START Text passage
Drug substances are seldom administered alone; rather, they are given as part of a formulation, in combination with one or more nonmedical agents (known as pharmaceutical ingredients or excipients) that serve varied and specialized pharmaceutical functions. Pharmaceutical ingredients solubilize, suspend, thicken, dilute, emulsify, stabilize, preserve, color, flavor, and fashion medicinal agents into efficacious and appealing dosage forms.
Drug absorption depends on its lipid solubility, formulation, and the route of administration. The proper design and formulation of a dosage form require a thorough understanding of the physical, chemical, and biologic characteristics of the drug substances as well as that of the pharmaceutical ingredients to be used in fabricating the product. The drug and pharmaceutical ingredients must be compatible with one another to produce a drug product that is stable, efficacious, attractive, easy to admin ister, and safe.
A pharmaceutical dosage form is the entity that is administered to patients so that they receive an effective dose of a drug. Some common examples are tablets, capsules, suppositories, injections, suspensions, and transdermal patches. Besides providing the mechanism for the safe and convenient delivery of accurate dosage, pharmaceutical dosage forms are needed for the following additional reasons:
• To protect the drug substance from the destructive influence of atmospheric oxygen or humidity (coated tablets).
END Text passage
→ **Actions to take**
**1.** Extract the part of the passage on pharmaceutical dosage forms from "Drug substances are" up to and including "appealing dosage forms.".
**2.** Write what comes next in the passage on pharmaceutical dosage forms, picking up after its final sentence.
START Data
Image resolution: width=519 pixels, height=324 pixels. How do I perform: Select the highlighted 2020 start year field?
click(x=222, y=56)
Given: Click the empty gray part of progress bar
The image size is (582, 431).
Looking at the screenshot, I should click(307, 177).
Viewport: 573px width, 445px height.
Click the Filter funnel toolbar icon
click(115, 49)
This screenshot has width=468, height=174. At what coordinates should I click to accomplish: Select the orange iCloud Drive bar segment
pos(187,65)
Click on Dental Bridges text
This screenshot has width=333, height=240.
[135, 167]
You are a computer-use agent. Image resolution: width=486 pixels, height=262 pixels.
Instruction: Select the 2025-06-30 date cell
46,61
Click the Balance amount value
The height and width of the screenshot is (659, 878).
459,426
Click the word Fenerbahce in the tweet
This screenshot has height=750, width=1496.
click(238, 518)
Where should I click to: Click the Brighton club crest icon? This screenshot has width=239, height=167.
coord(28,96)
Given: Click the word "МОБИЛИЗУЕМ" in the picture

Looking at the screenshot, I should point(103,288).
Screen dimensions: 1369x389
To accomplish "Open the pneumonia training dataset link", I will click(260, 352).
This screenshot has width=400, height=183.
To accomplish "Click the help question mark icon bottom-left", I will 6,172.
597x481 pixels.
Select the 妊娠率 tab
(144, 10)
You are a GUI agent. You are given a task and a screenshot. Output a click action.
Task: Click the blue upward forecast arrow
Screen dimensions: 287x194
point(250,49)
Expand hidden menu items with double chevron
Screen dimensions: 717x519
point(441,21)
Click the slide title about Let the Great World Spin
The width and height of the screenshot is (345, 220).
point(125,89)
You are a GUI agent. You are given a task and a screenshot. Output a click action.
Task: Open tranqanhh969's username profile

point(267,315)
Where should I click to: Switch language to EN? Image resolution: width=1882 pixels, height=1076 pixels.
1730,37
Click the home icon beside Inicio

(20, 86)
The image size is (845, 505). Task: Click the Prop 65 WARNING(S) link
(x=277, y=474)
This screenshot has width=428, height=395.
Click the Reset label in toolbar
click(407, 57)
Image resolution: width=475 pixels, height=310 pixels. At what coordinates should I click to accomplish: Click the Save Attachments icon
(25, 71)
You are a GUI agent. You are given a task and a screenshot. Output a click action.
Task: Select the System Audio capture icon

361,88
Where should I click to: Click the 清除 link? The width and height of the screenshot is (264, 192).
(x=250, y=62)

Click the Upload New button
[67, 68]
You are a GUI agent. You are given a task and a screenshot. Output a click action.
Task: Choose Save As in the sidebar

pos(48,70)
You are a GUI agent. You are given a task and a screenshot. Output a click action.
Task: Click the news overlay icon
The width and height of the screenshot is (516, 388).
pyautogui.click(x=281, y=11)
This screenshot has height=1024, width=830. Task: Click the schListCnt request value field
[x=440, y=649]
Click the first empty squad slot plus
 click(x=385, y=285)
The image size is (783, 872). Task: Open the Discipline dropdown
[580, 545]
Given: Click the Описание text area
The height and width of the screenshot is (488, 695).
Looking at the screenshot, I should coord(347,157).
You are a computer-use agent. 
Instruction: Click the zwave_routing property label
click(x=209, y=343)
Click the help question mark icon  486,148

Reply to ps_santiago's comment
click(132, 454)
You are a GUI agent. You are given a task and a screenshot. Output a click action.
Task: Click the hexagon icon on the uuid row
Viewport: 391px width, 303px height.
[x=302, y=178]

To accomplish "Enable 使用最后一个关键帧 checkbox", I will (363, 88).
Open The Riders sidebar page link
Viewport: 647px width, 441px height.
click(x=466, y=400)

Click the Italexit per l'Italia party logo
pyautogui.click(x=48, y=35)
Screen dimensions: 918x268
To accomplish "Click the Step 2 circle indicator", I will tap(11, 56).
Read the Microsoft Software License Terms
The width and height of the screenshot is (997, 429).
END Data
→ **Responses in order**
**1.**
Drug substances are seldom administered alone; rather, they are given as part of a formulation, in combination with one or more nonmedical agents (known as pharmaceutical ingredients or excipients) that serve varied and specialized pharmaceutical functions. Pharmaceutical ingredients solubilize, suspend, thicken, dilute, emulsify, stabilize, preserve, color, flavor, and fashion medicinal agents into efficacious and appealing dosage forms.

**2.**
• To protect the drug substance from the destructive influence of gastric acid after oral administration (enteric-coated tablets).
• To conceal the bitter, salty, or offensive taste or odor of a drug substance (capsules, coated tablets, and flavored syrup).
• To provide liquid preparations of substances that are either insoluble or unstable in the desired vehicle (suspensions).
• To provide rate-controlled drug action (various controlled-release tables, capsules, and suspensions).
• To provide site-specific and local drug delivery (e.g., rectal and vaginal suppositories).
• To target the drug at the desired site of action (e.g., nanoparticulate systems, liposomes, etc.).